McConnell: Biden’s Afghanistan withdrawal plan ‘a grave mistake’

Senate Minority Leader Mitch McConnell said a Biden administration plan to remove all U.S. troops from Afghanistan by September is a “grave mistake” that would abandon the allied global fight against terrorism.

“It is a retreat in the face of an enemy that has not yet been vanquished and abdication of American leadership,” McConnell said on Tuesday. “A reckless pullback like this would abandon our Afghan, regional, and NATO partners in a shared fight against terrorists that we have not yet won.”

There are about 2,500 troops remaining in Afghanistan and this fall will mark the 20th anniversary of the original invasion of the central Asian country following the attacks of Sept. 11th, 2001.

President Joe Biden acknowledged last month that his administration would miss a May deadline for troop removal that was forged by former President Donald Trump and the Taliban last year. The Biden plan would gradually remove troops beginning in May and finish by no later than September. The president is expected to formally unveil his decision on Wednesday.

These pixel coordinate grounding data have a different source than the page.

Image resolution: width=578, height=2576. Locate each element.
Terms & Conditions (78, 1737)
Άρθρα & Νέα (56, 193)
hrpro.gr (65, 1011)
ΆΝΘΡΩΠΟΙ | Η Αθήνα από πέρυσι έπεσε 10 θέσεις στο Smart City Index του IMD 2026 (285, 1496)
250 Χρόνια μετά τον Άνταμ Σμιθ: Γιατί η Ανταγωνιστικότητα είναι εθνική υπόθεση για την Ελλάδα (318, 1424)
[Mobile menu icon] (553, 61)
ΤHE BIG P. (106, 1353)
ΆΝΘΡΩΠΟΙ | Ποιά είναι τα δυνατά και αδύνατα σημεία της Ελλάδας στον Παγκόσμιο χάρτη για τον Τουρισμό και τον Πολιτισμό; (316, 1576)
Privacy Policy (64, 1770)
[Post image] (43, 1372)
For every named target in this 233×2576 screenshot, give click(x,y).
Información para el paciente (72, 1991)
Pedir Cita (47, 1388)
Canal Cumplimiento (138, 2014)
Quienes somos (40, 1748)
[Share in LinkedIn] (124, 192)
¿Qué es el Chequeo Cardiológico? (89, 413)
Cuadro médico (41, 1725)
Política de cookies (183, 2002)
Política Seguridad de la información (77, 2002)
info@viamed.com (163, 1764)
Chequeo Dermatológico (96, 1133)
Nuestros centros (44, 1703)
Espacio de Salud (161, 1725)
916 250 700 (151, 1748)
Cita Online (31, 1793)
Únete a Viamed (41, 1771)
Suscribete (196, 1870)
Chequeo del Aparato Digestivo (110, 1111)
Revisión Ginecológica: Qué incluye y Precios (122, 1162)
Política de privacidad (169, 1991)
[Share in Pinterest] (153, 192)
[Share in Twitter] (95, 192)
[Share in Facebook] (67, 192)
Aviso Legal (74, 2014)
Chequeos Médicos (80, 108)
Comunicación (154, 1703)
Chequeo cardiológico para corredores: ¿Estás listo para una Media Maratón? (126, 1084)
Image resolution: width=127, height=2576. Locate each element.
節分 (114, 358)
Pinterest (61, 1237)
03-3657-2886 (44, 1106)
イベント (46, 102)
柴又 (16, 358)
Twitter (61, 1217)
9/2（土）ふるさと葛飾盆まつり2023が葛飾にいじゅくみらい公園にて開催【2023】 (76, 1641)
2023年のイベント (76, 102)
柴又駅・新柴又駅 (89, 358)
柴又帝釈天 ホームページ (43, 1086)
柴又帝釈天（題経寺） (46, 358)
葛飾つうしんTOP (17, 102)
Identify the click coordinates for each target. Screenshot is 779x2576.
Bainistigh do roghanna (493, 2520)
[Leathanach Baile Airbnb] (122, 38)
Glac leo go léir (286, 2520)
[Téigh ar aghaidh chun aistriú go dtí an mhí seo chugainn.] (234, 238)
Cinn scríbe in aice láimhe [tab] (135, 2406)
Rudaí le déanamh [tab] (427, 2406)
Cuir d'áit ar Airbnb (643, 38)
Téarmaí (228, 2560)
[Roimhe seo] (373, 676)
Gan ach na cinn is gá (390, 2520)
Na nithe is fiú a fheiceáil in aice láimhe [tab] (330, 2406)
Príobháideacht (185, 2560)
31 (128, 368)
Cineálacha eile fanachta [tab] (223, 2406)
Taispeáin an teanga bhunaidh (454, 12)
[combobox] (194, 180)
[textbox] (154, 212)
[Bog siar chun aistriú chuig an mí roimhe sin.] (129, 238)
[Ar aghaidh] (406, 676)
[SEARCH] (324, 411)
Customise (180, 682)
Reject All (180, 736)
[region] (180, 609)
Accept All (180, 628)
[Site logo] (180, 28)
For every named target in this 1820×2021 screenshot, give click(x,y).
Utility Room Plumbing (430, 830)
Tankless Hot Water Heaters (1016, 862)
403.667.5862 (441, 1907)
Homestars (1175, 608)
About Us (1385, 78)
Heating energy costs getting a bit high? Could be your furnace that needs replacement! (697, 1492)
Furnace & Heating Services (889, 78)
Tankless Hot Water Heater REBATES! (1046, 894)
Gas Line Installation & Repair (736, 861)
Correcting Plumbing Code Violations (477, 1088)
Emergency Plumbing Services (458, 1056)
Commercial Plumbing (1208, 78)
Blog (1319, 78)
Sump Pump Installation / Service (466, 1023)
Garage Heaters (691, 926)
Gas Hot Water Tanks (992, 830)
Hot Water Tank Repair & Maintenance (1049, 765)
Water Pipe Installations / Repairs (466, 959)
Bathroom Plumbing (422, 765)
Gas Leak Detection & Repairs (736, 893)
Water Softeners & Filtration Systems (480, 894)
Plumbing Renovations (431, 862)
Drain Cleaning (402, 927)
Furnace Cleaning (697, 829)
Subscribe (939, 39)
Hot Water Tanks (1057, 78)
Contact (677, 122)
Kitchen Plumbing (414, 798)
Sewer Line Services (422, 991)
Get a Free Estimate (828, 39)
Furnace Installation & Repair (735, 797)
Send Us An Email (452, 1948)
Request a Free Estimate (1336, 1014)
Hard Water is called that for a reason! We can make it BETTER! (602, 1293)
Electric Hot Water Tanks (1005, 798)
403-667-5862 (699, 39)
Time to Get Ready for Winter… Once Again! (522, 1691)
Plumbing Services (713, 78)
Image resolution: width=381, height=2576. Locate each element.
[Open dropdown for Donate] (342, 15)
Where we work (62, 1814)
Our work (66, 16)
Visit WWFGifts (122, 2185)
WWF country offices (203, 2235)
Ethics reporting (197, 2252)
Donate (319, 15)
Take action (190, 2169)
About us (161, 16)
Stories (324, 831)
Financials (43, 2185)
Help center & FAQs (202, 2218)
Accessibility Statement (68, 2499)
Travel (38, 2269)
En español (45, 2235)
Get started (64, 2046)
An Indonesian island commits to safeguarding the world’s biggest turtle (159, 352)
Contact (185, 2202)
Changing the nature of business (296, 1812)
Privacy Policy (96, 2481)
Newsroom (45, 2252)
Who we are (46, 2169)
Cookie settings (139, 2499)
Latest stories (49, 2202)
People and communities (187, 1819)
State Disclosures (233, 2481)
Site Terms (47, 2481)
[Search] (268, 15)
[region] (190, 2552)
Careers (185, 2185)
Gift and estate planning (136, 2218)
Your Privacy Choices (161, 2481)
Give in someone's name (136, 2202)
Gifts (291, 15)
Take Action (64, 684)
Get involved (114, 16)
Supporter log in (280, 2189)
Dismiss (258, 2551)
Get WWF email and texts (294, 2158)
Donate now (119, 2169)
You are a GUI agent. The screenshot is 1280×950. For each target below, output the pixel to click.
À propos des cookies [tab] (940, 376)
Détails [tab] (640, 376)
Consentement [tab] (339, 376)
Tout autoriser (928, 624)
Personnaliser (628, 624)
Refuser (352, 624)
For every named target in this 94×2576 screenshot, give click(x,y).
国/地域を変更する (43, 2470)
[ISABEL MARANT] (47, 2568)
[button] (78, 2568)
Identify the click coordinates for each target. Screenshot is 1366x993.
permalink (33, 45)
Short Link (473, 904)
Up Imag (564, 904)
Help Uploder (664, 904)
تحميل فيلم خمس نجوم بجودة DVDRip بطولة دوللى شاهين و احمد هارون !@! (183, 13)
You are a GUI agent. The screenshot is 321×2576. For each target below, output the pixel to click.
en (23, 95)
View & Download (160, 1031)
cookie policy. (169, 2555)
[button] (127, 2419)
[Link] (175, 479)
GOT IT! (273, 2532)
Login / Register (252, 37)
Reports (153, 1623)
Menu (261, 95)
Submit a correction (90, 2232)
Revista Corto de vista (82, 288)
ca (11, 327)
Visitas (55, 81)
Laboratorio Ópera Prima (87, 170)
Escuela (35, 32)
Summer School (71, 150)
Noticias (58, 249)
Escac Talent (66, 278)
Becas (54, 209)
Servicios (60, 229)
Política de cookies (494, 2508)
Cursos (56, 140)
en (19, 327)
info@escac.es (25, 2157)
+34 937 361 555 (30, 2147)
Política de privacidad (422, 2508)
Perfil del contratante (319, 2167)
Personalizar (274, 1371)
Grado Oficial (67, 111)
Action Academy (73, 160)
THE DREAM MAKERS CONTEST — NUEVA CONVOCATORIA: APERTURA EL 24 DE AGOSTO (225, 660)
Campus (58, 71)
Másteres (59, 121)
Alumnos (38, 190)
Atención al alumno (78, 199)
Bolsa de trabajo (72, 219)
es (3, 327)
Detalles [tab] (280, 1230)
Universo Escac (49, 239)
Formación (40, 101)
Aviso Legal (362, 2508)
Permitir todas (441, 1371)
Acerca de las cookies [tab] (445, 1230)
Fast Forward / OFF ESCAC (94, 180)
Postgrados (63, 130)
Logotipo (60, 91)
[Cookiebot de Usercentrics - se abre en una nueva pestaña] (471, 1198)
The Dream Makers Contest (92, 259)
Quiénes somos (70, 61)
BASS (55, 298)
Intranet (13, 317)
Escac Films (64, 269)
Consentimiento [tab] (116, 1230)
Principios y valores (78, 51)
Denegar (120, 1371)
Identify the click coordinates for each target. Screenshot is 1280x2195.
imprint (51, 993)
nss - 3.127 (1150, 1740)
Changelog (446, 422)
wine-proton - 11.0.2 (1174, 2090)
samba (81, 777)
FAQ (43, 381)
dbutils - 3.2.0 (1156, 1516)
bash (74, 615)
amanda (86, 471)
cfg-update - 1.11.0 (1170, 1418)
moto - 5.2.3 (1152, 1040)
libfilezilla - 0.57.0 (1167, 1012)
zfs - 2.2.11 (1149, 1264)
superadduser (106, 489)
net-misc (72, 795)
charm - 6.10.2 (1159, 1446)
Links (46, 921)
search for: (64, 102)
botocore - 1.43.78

McConnell noted that he opposed the Trump administration when it floated similar withdrawal options in Afghanistan and Syria and argued that progress had been evident on the ground.

“It did not have to unfold like this. Today in Afghanistan the fighting is borne almost exclusively by our local partners. We have successfully solicited more buy-in and more support from foreign partners as well,” McConnell said. “Our NATO allies have practically been begging the United States to stay by their side.”

But Biden has indicated he does not see a military solution to the problems that have plagued the country for more than two decades.

Late last year, Sen. Rand Paul held up approval of the National Defense Authorization Act because a provision added by GOP Rep. LIz Cheney made it more difficult for the president to reduce troop levels there without submitting government agency reports.

But most Republicans leaped to lambaste the drawdown. Sen. Lindsey Graham of South Carolina called it “a disaster in the making.”

“A full withdrawal from Afghanistan is dumber than dirt and devilishly dangerous. President Biden will have, in essence, cancelled an insurance policy against another 9/11,” Graham said.

Many liberals were quick to laud the decision. Rep. Ro Khanna, a California Democrat, applauded Biden for “achieving an impossibility here in Washington: ending a forever war.”

But implementing the complete withdrawal over the next five months will pose its own challenges, especially if the situation on the ground changes or there is a terrorist attack tied to al-Qaeda.

“We’ve seen this movie before, multiple times,” McConnell noted, citing former President Barack Obama’s pained deliberations about whether to stay in the country. As vice president, Biden declared in 2012 that the U.S. would leave Afghanistan in 2014.

McConnell added, “Conflicts do not simply end. They are won or lost. America and American administrations must be in the business of winning. Al Qaeda and other radical Islamic terrorists have not yet been defeated.”